If you still have a mortgage on your current home, this will buy you some extra time to find a buyer. With this, you can “bridge the gap” between selling your current home and purchasing your new one.

What Exactly Is The Procedure For a Bridge Loan?

Your current mortgage is not a bridging loan, so you’ll need to apply for one from a bank or other lending institution. That could mean getting a loan, checking your credit, and paying interest and other fees typical of borrowing money. Some bridging loan providers may delay repayment until you’ve sold your current home, while others may insist that you pay both loans back simultaneously.

Bridging loans are short-term loans used to bridge the gap between mortgage payments. As mentioned above, the loan term is short and the value is determined by the equity in your current (previous) property.

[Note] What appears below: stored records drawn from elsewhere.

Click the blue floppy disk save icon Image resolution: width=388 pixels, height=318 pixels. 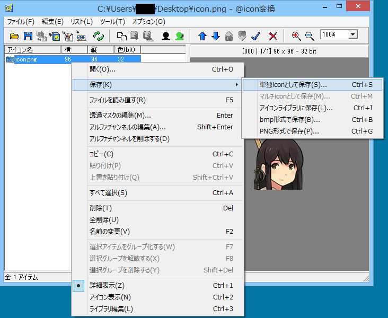tap(28, 36)
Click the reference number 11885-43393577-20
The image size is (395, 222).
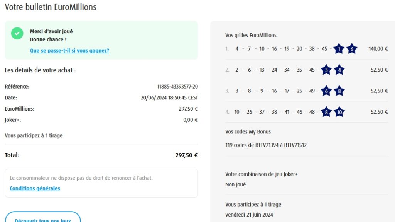(x=177, y=87)
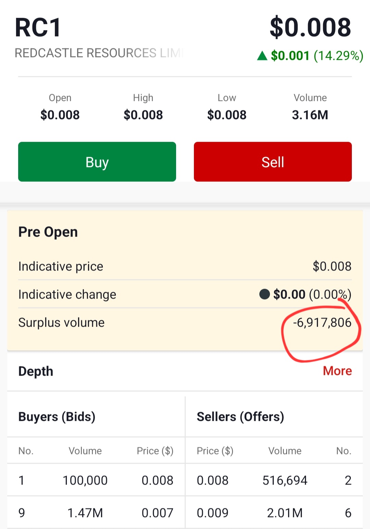Select the offer row with 516,694 volume
The width and height of the screenshot is (370, 529).
(x=274, y=480)
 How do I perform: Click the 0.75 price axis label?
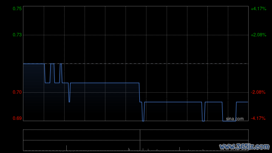coord(17,9)
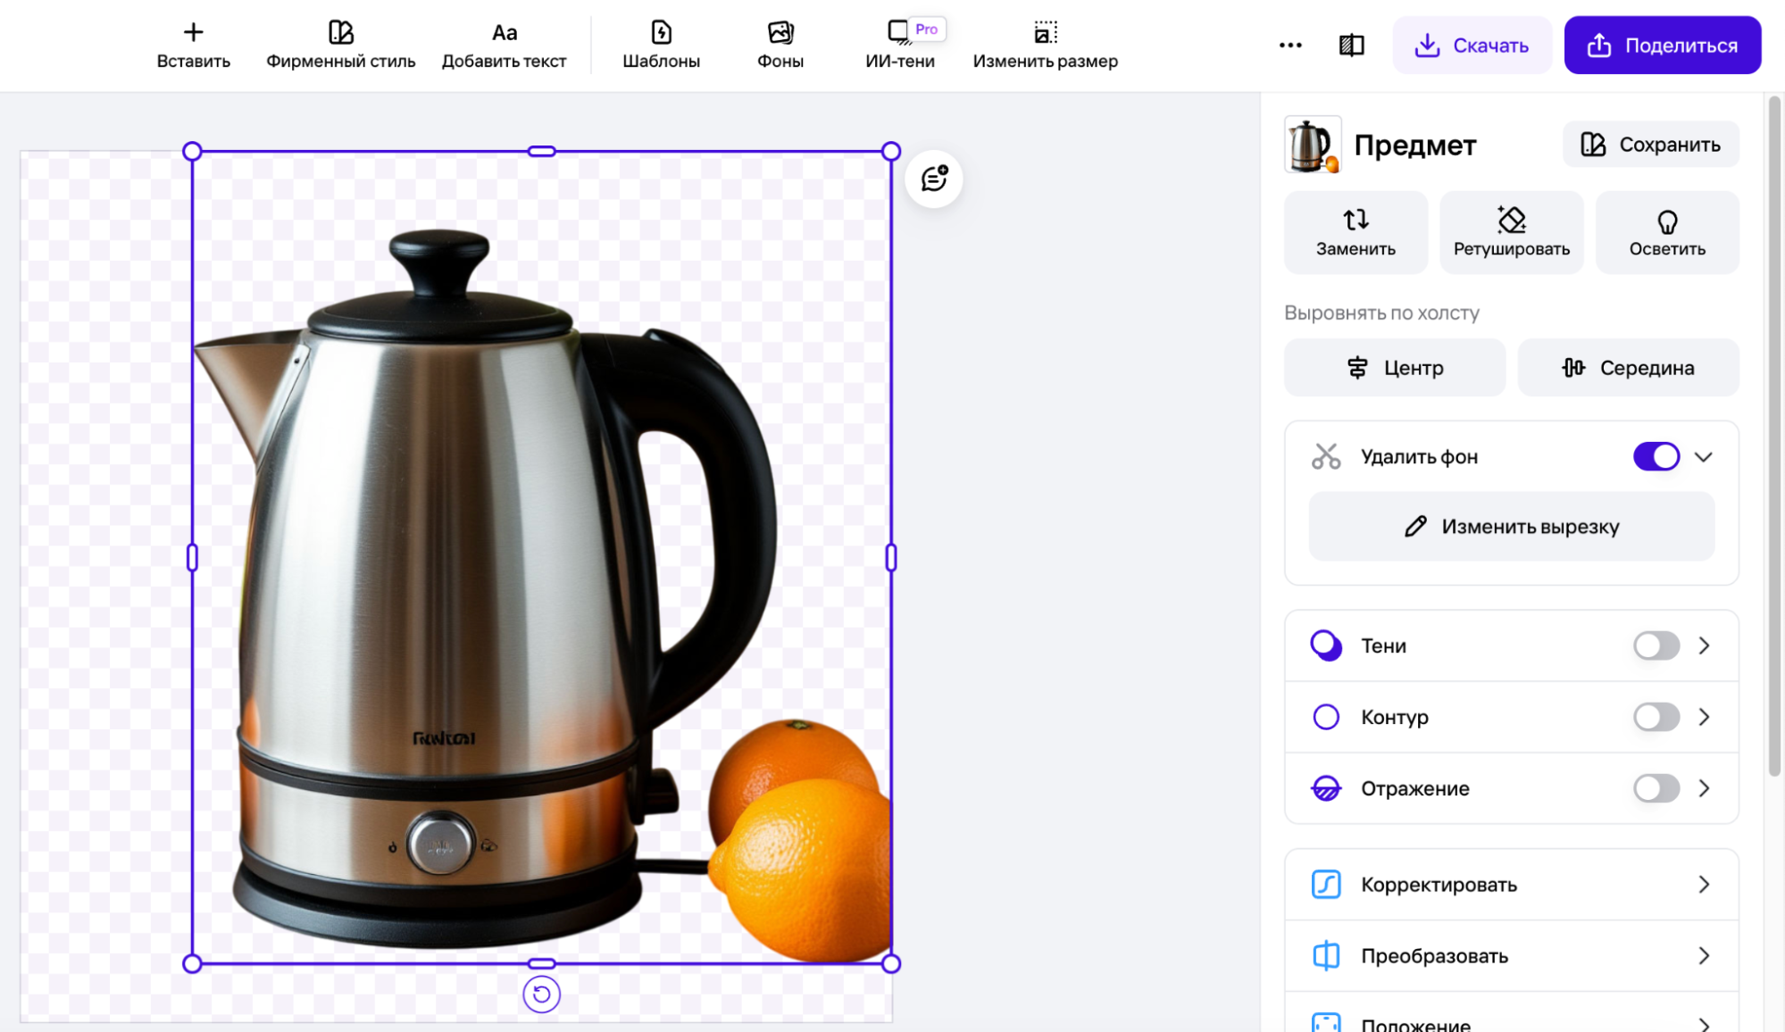Click the rotate handle below selection
This screenshot has height=1032, width=1785.
pos(541,995)
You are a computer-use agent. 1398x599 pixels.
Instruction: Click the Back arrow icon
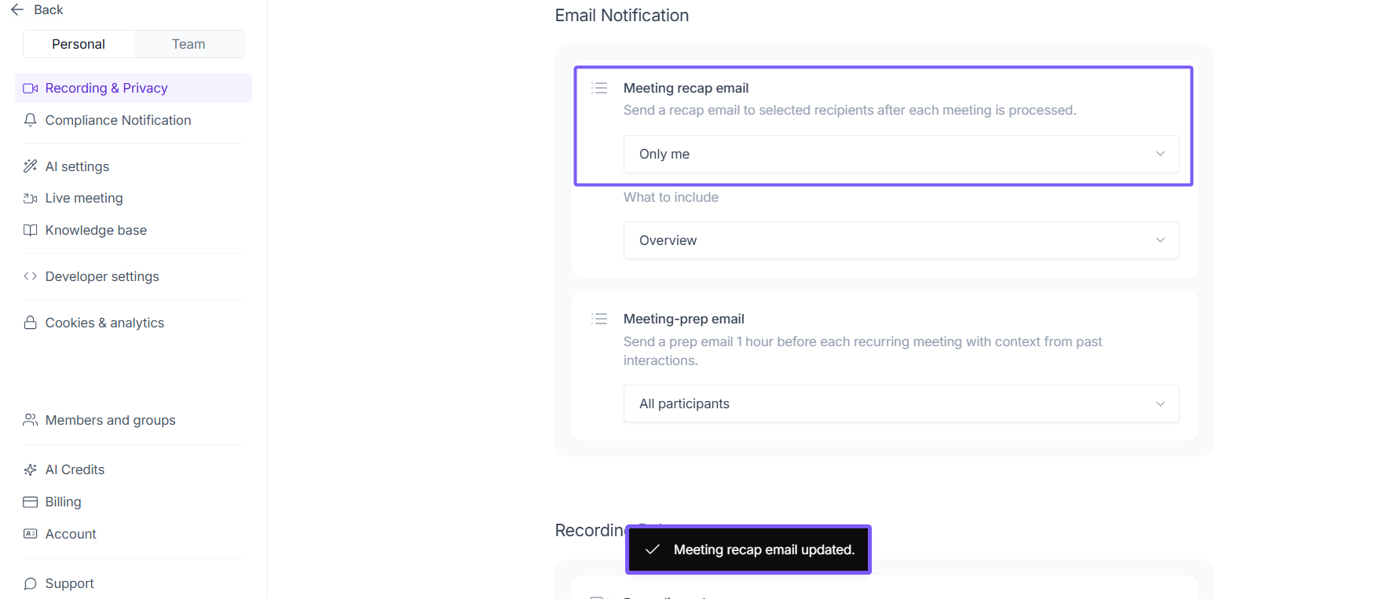click(x=17, y=9)
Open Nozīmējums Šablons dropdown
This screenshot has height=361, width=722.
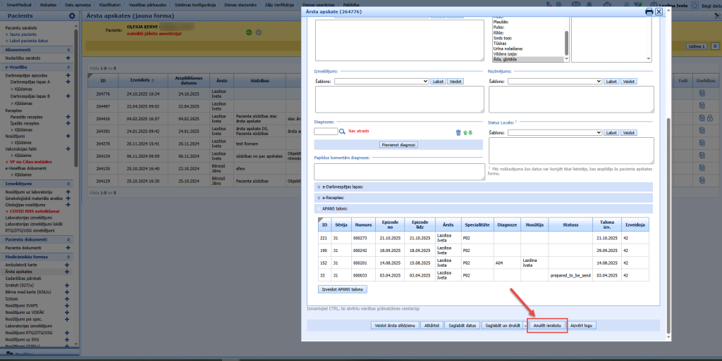[x=554, y=82]
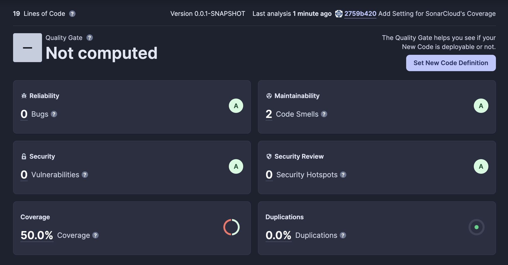Open the 2 Code Smells count link
Screen dimensions: 508x265
coord(269,114)
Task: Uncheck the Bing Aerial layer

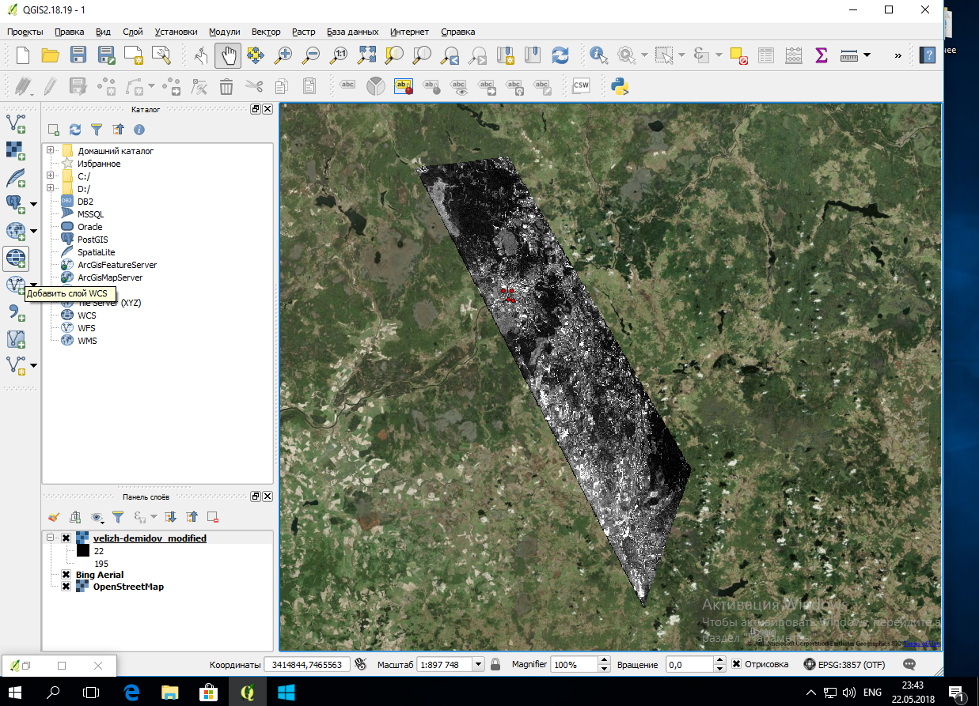Action: coord(66,575)
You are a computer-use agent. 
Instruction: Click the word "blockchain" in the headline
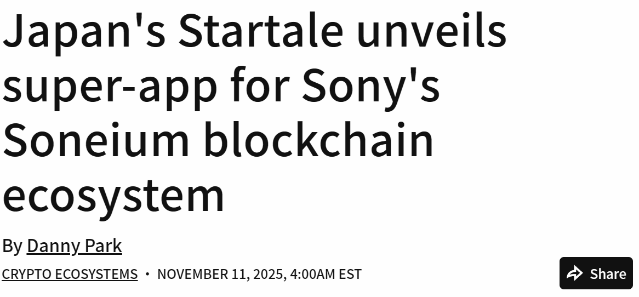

Though interest will accrue and add to your bridging loan balance even if repayments are not made during the “bridge” period, some loan structures allow for this. Bridging loans are repaid in full, principal and interest included, once the original mortgage has been paid off and the old property has been sold. In the end, you’ll be responsible for the “end debt” on the new property.

Getting a bridging loan can help you buy a new house before your current one has sold. If you’re looking for a new home to buy, they may also help you find one faster. As was previously mentioned, it is more common than not that you will only have to make payments on your original loan.

Closed and open bridging loans are the two primary varieties of bridging loans offered by financial institutions today.

The closing date on a bridging loan is when you must have sold your old property to repay the loan in full. For example, borrowers who know the exact date on which their purchase agreement will settle may find this option to be most suitable. Use bridging loan comparison to check between different options.

There is no specific end date for an open bridging loan; rather, there is a maximum duration specified. People trying to sell their house but have yet to find a buyer might benefit from this. However, lenders may request guarantees from borrowers, like evidence that the property is listed on the market.